Genetic and functional analysis reveals novel mutations in meiotic genes underlying non-obstructive azoospermia.

Abstract

Purpose: To identify novel pathogenic mutations in meiotic genes underlying non-obstructive azoospermia (NOA) through whole-exome sequencing analysis.

Materials and methods: Whole-exome sequencing was performed on 31 NOA patients. Novel variants were identified through bioinformatic analysis and validated by Sanger sequencing. The pathogenicity of variants was assessed through functional studies including protein structural analysis, conservation analysis, and minigene splicing assays.

Results: We identified novel pathogenic mutations in four meiotic genes. Most significantly, we discovered the first human case of a homozygous nonsense mutation in MAEL (c.514C > T, p.Gln172Ter) in a patient from a consanguineous family. Additionally, we found novel compound heterozygous mutations in MSH5 (c.648-2A > G and c.1133T > C) and REC114 (c.659_706dup and c.123C > A), and a heterozygous splice-site mutation in DMRT1 (c.968-2A > G). Functional analyses revealed that these mutations disrupted critical meiotic processes through aberrant splicing, protein truncation, or structural alterations.

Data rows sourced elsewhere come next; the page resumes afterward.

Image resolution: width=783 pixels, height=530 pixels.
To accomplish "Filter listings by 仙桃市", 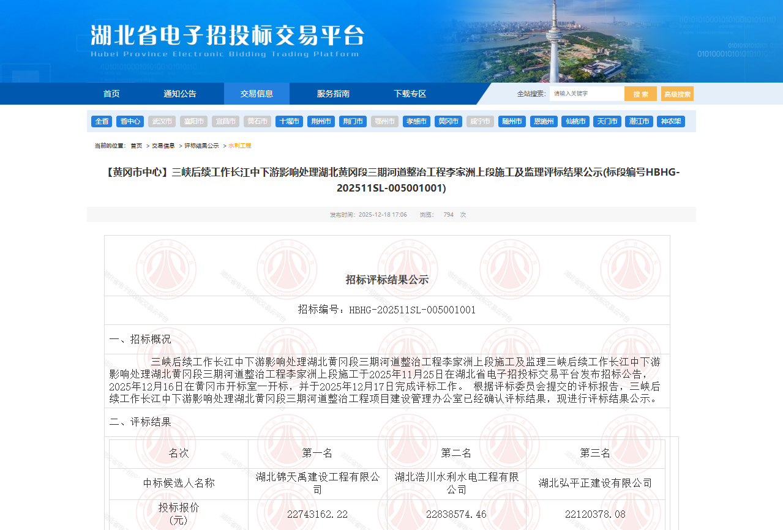I will pos(575,121).
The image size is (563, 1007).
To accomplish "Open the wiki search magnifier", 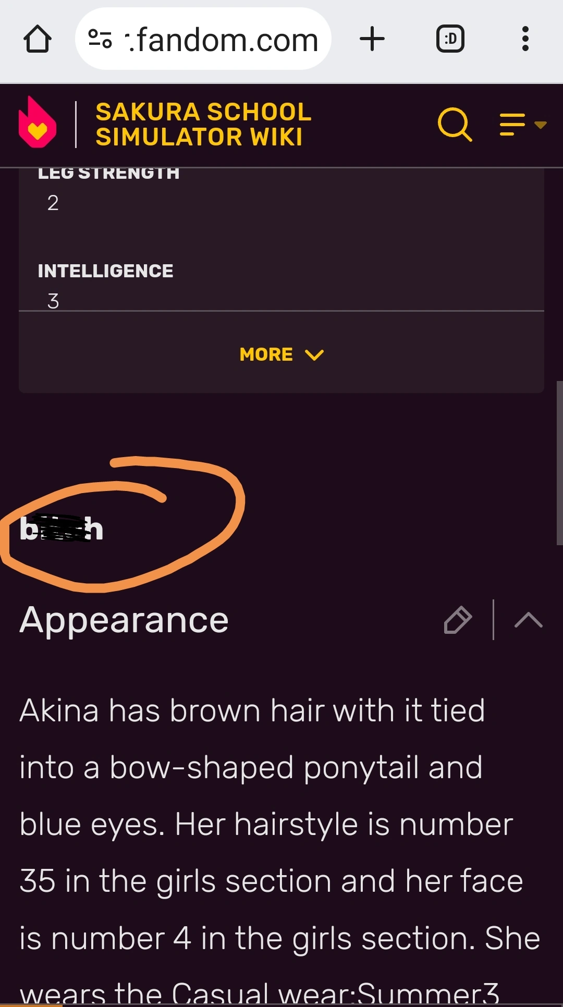I will [455, 125].
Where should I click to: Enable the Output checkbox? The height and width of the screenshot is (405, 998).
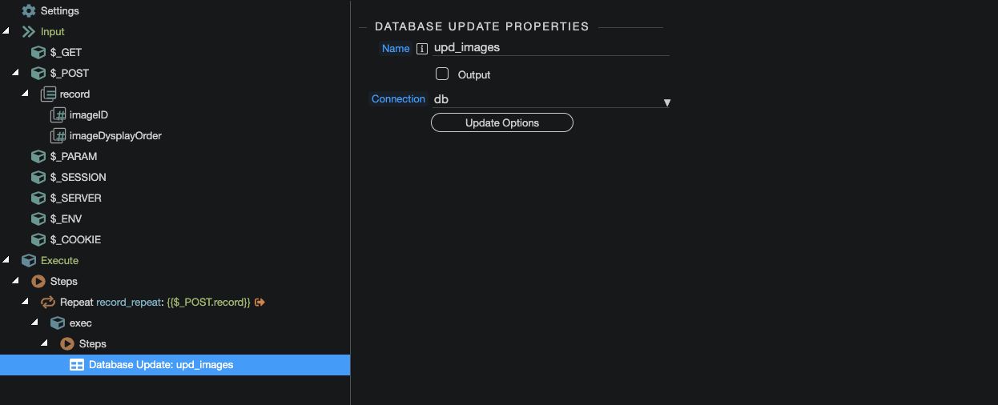442,74
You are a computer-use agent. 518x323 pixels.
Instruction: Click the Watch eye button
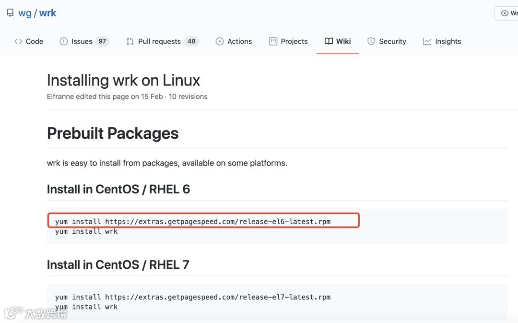pos(506,13)
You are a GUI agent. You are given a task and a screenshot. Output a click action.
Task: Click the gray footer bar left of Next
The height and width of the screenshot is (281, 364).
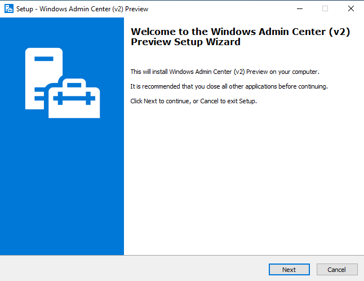(134, 269)
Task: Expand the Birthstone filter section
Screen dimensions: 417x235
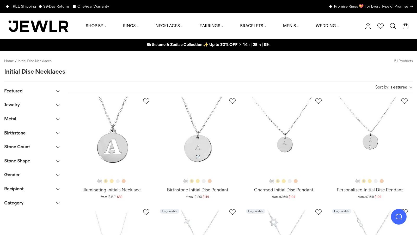Action: coord(32,133)
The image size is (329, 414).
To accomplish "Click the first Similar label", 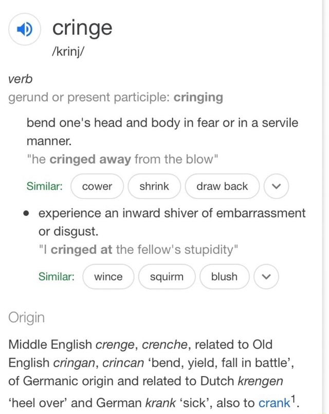I will coord(44,186).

Conclusion: Our findings expand the mutation spectrum of meiotic genes in male infertility and provide new insights into the genetic basis of spermatogenic failure. The identification of novel mutations, particularly the first reported homozygous MAEL mutation, enhances our understanding of meiotic arrest in human spermatogenesis and provides valuable information for genetic counseling.